His journey in life has been the result of chance, he told the students, but chance driven by choices. “Communicating and creating art are about making choices. We make things through our choices, and our choices define who we are.”
Joffé invited us on a meditation. He led us to consider our bodies as so enormously large that we could see inside the molecules and the atoms and the unimaginably vast spaces between the nucleus and electrons. Then he led us to consider ourselves as infinitesimally tiny, as a dot on the Earth in the unimaginably vast spaces between the galaxies. This is who we are: both preposterously large and infinitesimally small.
“I stand before you today humbly, because like you, I have questions. And the truth is, every culture has the same set of questions. Culture is the answers to those questions, usually presented as the only truth.”
Various religions try to describe the order in the universe as the design of their god, Joffé said. He believes, as his own father once told him, that god is not the answer but the question: where does this tendency to order come from?
Power, conflict, and violence
The tendency to see one’s own culture as right and all others as wrong is the source of much of the conflict and violence depicted in his films, he conceded. One group fears another, that fear leads to hatred, and that leads to a desire to exert power and control over the others.
Those who don’t know who they are or where they are are the ones who have the most fear and thus want to exert the most power — people like autocrats and dictators and imperialists. Their grandiose pyramids, churches, and monuments — he mentioned Trump Tower — are manifestations of their fears and insecurities.
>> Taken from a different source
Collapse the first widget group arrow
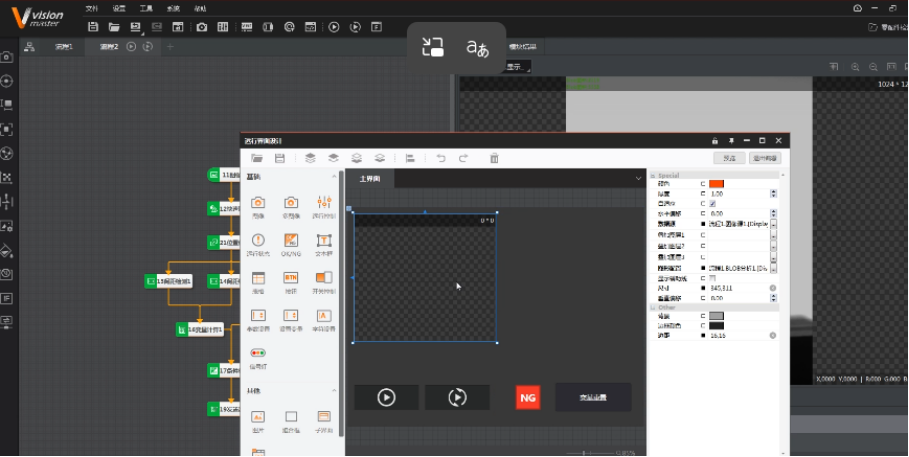The height and width of the screenshot is (457, 909). (334, 176)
Both The Mission, about a Catholic missionary trying to convert indigenous people in Latin America in 18th century, and The Killing Fields, about U.S. involvement in the civil war in Cambodia in the 1970s, are about this collision of cultures. The violence stems from the dominant culture’s fear and loathing of the other. In his films, love redeems the violence when those with power begin to see the others as just like themselves.
Fear of insensitivity
His plan for making The Mission was to use members of a real Stone Age tribe in Colombia rather than actors. A government anthropologist feared Joffé and his crew would be insensitive and would contaminate the culture of these Guaraní people with modern influence. Above all, don’t take their picture, he was told, because that could get you killed.
Joffé set up a Polaroid instant camera on a tripod in the Guaraní village, took his own picture, and shared the print with some children. Pretty soon, the village children and adults were asking him to take their picture and give them the prints.
“I wasn’t snapping a photo and walking away with their image in the camera as though I were stealing something from them. I was giving them something.” So the Guaraní accepted Joffe and the movie cameras because he convinced them that he would tell their story. In Joffé’s words, this was a communicator’s act of love.
A number of my students and colleagues told me afterwards that they were expecting Joffé to explain more about the technical process of making films. But all agreed that what he had done was much richer: to help them see their studies and film projects as a part of a journey to discover themselves and the world.